January 22, 2008 By Tania Banak

It’s hard to believe that in an advanced country like the United States, fewer than half of all puppies and kittens are being vaccinated.

Yet that’s exactly what was found in a study recently completed by veterinarians at the University of Wisconsin–Madison School of Veterinary Medicine, in cooperation with the Dane County Humane Society.

"This is an issue, because a population must reach a certain threshold of immunity — called ‘herd immunity’ — in order to protect the whole group," says Ronald Schultz, a vaccinologist at the School of Veterinary Medicine who has devoted his career to studying the effectiveness of vaccines. "If not enough individuals in a population are protected, disease can always find a new foothold."

That fact is especially problematic at no-kill shelters, he says, where bringing in one diseased animal can quickly ignite illness throughout a facility.

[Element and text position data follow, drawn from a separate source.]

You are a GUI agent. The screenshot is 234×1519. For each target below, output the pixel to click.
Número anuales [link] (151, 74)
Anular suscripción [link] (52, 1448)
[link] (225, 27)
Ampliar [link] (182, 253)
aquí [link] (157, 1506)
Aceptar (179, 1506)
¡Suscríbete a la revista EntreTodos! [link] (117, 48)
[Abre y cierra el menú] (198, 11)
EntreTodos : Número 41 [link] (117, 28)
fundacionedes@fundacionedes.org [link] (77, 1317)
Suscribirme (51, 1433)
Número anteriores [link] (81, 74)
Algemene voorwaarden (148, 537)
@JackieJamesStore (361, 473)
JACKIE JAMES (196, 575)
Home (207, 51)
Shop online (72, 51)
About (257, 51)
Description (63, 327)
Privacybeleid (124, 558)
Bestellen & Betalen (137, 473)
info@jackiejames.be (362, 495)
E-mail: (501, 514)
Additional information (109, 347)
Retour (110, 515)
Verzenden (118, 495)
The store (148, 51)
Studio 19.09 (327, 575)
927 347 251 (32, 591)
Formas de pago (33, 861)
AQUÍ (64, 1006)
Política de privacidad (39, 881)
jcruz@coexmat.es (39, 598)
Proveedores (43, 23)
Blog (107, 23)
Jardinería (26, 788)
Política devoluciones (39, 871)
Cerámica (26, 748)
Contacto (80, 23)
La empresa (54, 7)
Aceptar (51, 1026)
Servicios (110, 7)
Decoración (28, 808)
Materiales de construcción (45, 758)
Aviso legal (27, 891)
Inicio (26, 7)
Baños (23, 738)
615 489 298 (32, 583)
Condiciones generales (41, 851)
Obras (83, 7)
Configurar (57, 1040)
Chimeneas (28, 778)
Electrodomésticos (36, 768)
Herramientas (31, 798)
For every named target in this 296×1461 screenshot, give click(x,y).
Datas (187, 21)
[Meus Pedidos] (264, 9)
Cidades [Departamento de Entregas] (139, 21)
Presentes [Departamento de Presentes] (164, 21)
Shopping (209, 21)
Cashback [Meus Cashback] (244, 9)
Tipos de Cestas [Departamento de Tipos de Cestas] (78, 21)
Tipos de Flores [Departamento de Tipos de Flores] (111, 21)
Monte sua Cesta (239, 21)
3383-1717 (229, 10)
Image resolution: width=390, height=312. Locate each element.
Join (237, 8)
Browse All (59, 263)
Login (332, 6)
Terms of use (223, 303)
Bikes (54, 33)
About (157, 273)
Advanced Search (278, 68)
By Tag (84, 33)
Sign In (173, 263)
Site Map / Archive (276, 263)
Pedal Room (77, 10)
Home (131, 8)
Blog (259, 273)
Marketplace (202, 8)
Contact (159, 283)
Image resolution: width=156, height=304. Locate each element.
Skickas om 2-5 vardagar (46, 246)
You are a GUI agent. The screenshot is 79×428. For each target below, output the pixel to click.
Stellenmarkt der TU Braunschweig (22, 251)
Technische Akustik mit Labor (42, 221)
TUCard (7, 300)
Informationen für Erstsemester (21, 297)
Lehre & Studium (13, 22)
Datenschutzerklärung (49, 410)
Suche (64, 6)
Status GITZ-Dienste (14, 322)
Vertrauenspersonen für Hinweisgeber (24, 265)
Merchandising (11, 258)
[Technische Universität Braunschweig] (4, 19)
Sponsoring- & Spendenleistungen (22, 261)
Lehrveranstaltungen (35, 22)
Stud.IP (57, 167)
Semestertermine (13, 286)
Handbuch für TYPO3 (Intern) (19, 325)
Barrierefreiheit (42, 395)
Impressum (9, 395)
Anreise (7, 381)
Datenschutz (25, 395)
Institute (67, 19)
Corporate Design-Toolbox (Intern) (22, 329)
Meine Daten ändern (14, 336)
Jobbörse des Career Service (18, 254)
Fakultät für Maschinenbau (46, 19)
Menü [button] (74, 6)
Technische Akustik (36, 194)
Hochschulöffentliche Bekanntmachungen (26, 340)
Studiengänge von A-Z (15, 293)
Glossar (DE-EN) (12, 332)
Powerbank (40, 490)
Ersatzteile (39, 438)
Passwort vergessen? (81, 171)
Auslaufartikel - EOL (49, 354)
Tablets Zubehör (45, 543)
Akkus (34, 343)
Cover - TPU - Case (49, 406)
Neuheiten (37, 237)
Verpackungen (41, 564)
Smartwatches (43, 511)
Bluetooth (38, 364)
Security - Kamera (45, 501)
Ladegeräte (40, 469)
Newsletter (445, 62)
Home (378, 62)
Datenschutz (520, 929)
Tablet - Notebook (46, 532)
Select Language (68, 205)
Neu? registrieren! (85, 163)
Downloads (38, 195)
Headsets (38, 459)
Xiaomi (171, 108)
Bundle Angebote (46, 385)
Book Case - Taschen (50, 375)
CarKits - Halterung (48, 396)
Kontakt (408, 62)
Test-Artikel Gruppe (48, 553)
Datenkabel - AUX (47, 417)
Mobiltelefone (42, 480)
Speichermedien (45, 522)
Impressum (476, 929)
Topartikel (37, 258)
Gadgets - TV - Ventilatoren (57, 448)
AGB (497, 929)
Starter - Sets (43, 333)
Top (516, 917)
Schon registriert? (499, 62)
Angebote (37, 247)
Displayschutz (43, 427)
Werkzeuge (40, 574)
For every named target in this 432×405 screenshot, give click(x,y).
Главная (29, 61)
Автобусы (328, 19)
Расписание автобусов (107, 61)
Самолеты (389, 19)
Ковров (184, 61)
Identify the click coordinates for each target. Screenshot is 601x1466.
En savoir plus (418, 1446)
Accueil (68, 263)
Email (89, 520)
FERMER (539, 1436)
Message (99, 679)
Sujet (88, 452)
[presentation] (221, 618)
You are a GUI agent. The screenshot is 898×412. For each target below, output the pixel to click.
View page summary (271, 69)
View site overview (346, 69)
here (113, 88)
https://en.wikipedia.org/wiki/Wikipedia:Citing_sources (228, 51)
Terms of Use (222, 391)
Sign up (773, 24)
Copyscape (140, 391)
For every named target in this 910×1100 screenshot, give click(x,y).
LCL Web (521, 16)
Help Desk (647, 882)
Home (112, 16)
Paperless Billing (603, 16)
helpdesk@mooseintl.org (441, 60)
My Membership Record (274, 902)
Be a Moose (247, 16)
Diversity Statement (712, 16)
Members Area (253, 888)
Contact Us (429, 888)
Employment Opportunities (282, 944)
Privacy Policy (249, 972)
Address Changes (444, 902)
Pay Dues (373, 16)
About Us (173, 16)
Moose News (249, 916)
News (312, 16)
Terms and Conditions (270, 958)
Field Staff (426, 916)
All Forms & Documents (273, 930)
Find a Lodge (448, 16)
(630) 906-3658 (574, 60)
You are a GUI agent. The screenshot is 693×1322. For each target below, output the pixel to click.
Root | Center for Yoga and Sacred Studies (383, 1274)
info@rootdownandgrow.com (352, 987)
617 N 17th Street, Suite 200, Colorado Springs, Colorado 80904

"Letting animals die in their own feces and vomit rather than euthanizing them is not a humane way to reduce a population of unwanted animals," Schultz says.

He stresses that we must make an effort to vaccinate a higher percentage of puppies and kittens and at the same time vaccinate the pet animal less often. That is the program that will improve herd immunity in the safest and most effective way.

Based on samples taken from various animal shelters around the nation, he and his colleagues found that only about 50 percent of dogs had been exposed (either naturally or by vaccination) to canine distemper and parvovirus. If they had ever been vaccinated, they would have carried antibodies against distemper and canine parvovirus for a lifetime because all commercial vaccines carry both.

"These results suggest that there would be a high percentage of dogs not vaccinated for rabies virus as well, even though we didn’t test for that," Schultz says.

Only 25 percent of cats had been vaccinated against panleukopenia, the feline version of distemper.

Schultz reminds pet owners that unvaccinated animals can spread disease when they defecate in yards, thereby exposing even seemingly isolated pets. Unvaccinated pets are also at risk whenever they visit a high-risk exposure area such as a dog park or puppy socialization class.

The core diseases of distemper and parvovirus (canine and feline) can cause severe respiratory, gastrointestinal and neurological problems, as well as death, in a high percentage of unvaccinated animals.

Without the general immunity offered by broad vaccination, diseases such as parvovirus remain active in the environment, waiting to infect any animal that hasn’t been immunized.